-- begin Provided data --

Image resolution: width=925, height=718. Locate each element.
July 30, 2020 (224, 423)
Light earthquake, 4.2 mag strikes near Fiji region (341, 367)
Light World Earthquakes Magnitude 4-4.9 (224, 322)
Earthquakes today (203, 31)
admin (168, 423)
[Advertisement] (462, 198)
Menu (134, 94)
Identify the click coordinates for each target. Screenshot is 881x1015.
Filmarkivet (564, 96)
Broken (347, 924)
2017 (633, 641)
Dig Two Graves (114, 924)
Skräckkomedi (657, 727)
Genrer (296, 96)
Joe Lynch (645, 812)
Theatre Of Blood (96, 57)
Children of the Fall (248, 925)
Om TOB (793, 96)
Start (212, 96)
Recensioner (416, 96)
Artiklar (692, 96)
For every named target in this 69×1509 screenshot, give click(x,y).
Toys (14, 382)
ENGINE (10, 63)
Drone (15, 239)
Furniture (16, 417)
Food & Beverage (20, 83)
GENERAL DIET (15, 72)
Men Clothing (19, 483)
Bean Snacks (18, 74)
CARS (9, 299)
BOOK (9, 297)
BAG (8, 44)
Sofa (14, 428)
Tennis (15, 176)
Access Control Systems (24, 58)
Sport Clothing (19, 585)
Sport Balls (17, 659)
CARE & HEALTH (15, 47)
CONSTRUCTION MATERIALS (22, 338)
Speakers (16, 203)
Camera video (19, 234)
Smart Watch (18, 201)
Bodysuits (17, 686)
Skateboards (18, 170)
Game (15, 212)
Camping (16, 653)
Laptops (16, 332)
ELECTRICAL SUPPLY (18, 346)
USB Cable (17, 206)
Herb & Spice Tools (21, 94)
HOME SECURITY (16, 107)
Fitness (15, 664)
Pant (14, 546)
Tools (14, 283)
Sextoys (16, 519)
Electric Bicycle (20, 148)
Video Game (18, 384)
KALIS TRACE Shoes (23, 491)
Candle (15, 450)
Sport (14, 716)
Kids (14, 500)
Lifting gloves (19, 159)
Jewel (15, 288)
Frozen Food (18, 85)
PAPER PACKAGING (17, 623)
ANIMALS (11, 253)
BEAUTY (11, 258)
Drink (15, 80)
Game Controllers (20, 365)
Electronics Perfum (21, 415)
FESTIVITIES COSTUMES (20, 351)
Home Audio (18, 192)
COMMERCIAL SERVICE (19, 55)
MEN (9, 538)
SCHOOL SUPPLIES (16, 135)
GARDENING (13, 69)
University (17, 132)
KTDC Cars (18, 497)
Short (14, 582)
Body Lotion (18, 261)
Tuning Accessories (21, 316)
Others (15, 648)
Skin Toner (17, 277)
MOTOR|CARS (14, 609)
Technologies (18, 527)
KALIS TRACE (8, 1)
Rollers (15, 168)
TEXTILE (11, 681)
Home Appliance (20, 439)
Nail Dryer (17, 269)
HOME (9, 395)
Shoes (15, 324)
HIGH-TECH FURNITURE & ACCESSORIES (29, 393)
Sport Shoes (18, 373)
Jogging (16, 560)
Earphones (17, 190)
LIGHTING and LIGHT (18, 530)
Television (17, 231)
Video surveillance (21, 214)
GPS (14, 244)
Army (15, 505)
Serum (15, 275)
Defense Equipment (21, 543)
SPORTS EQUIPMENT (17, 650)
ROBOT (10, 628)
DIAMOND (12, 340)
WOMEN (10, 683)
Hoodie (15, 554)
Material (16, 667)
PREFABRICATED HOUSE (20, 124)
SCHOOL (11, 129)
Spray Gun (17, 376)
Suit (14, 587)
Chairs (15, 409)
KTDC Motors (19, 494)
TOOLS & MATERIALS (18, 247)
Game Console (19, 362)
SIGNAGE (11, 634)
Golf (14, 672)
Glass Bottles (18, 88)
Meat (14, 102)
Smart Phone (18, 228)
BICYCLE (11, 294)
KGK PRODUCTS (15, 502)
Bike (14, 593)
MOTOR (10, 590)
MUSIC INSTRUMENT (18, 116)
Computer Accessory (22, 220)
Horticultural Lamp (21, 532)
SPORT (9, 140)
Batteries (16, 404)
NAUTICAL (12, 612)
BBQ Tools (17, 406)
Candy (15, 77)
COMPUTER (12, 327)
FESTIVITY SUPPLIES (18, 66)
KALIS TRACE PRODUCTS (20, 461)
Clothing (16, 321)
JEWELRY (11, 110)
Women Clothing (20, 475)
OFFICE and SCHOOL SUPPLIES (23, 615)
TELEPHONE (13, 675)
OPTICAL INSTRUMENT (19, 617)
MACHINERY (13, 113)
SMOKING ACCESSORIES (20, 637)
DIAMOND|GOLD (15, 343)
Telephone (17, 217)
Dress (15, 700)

-- end Provided data --

> [Aim]: List each line in the records that contains the string "TRACE".

> [Solution for this problem]:
KALIS TRACE Shoes (23, 491)
KALIS TRACE (8, 1)
KALIS TRACE PRODUCTS (20, 461)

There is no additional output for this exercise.